Click the "Create" button.
Before you move on to the next step, choose "Settings". Then apply the optimal settings described next.
Attention: These are no hard-written rules, so take them with a grain of salt and feel free to adapt to your own needs.
- System > Motherboard: Enable EFI
- System > Processor: Set CPU cores to half of your available cores
- System > Display: Increase video memory to 128 MB, enable 3D acceleration
Start your virtual machine now and choose the Ubuntu image your downloaded earlier as your startup disk.
Choose "Try or install Ubuntu" and simply follow the normal Ubuntu installation flow, choosing the settings you deem adequate.
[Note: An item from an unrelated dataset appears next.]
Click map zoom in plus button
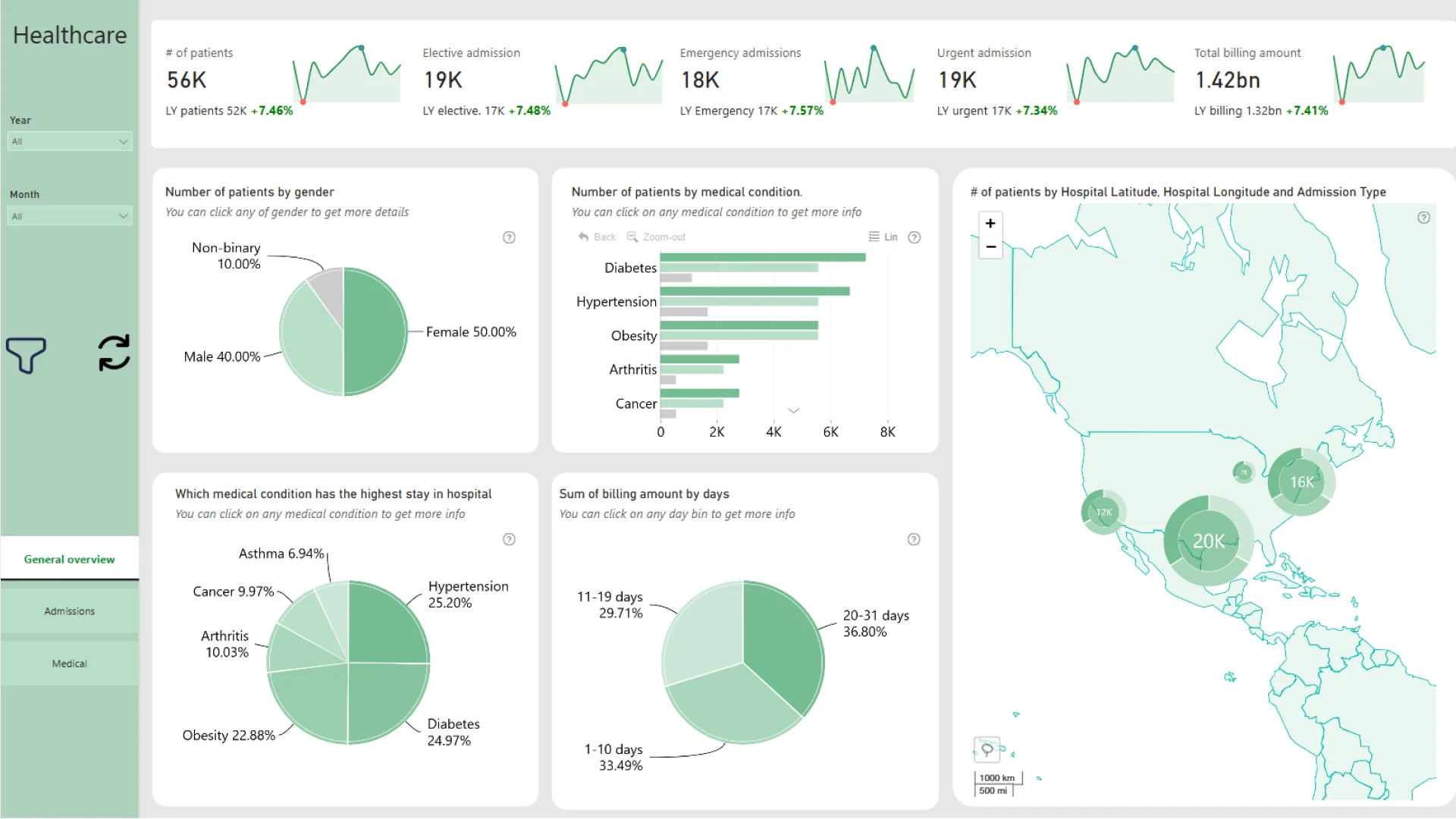Image resolution: width=1456 pixels, height=819 pixels. (x=990, y=224)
If you need help at any time, you may consult this guide:
What To Do After Ubuntu Has Been Installed?
Congratulations, Ubuntu should now be up and running. Here is a list of things you might want to do before you proceed:
- Change screen resolution to the resolution of your monitor, as the default will be 800 x 600
- Run any updates that Ubuntu is suggesting
- Switch between windowed mode and full screen mode by pressing your host key + F; your host key is the one displayed on the bottom right of your VM instance, in my case "STRG-Rechts" (German for "CTRL-right"
- Connect with your Google account, as this will give you instant access to your Google Drive files from within Ubuntu
- Install Guest Additions (more below)
- Set up a shared folder (more even further below)
Note: There are some cases where the native resolution of your monitor just won't show up, despite everything apparently having been set up correctly. I've published a Shell script on GitHub that can help you fix this, by forcing the desired screen resolution.
Installing Guest Additions
This point is specific to Ubuntu as a virtual machine. Guest Additions is an additional piece of software that improves
integration between your virtual machine your host OS.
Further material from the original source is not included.